* **TASK INPUTS**:
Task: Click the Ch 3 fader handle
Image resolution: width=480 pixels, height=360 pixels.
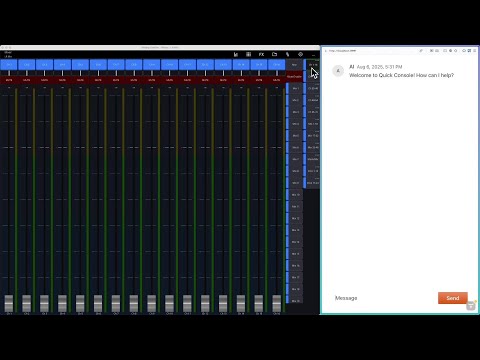Action: (44, 303)
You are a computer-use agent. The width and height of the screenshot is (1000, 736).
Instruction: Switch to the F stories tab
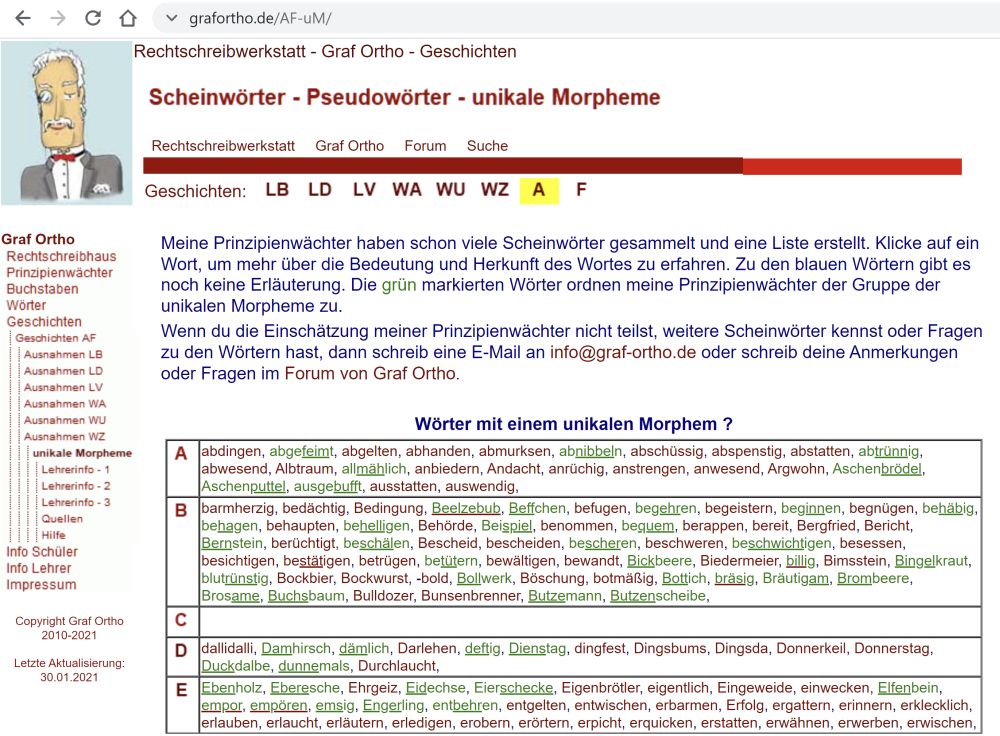[581, 190]
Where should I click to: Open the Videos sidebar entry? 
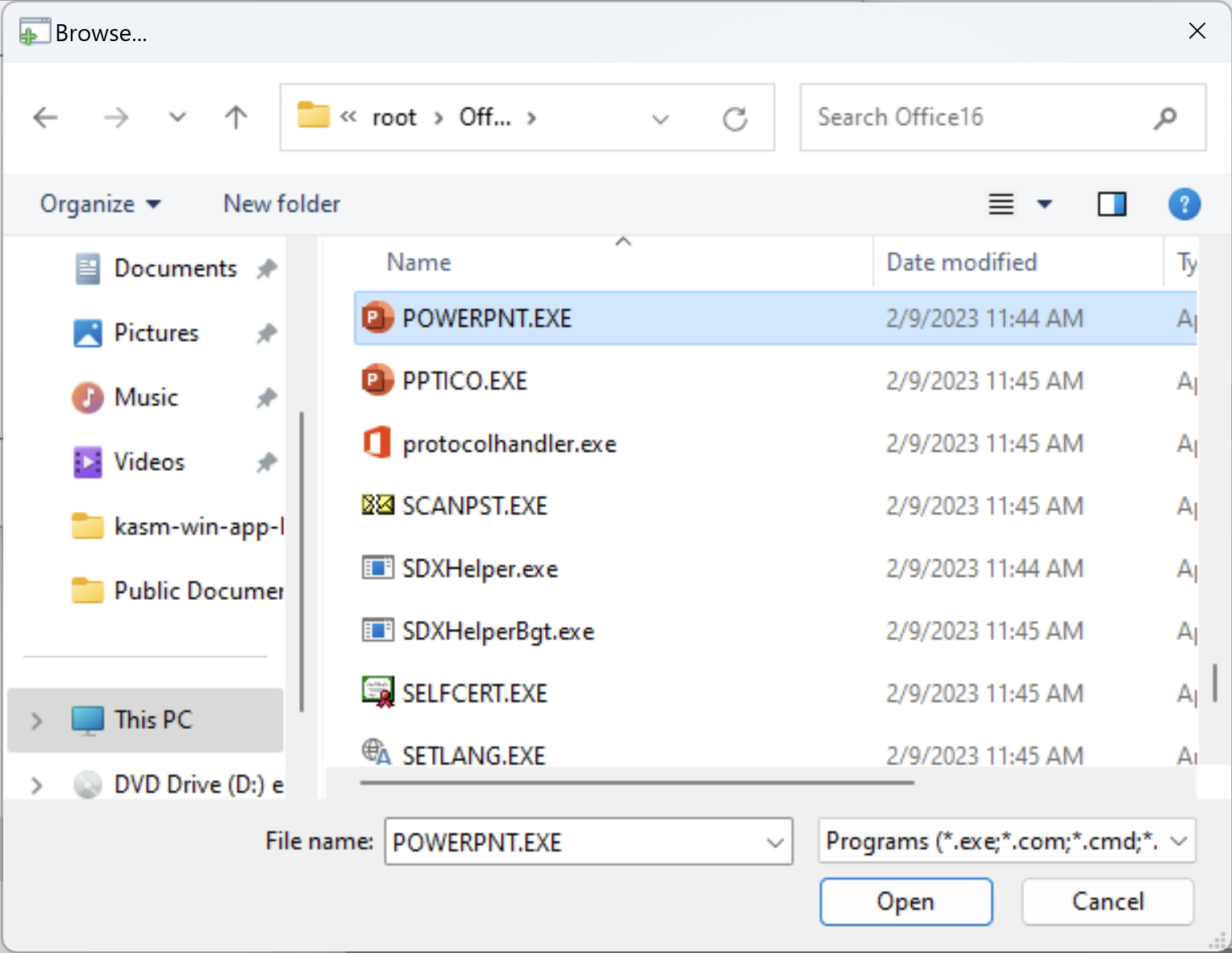click(149, 462)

* **ACTIVITY**: Reproduce every record in full. Leave out the images.

* **THE COMPLETED TASK**:
Task: Click the Ch 3 fader handle
Image resolution: width=480 pixels, height=360 pixels.
Action: (44, 303)
You are a computer-use agent. The width and height of the screenshot is (1000, 736).
Instruction: Switch to the F stories tab
[581, 190]
Where should I click to: Open the Videos sidebar entry? 
click(149, 462)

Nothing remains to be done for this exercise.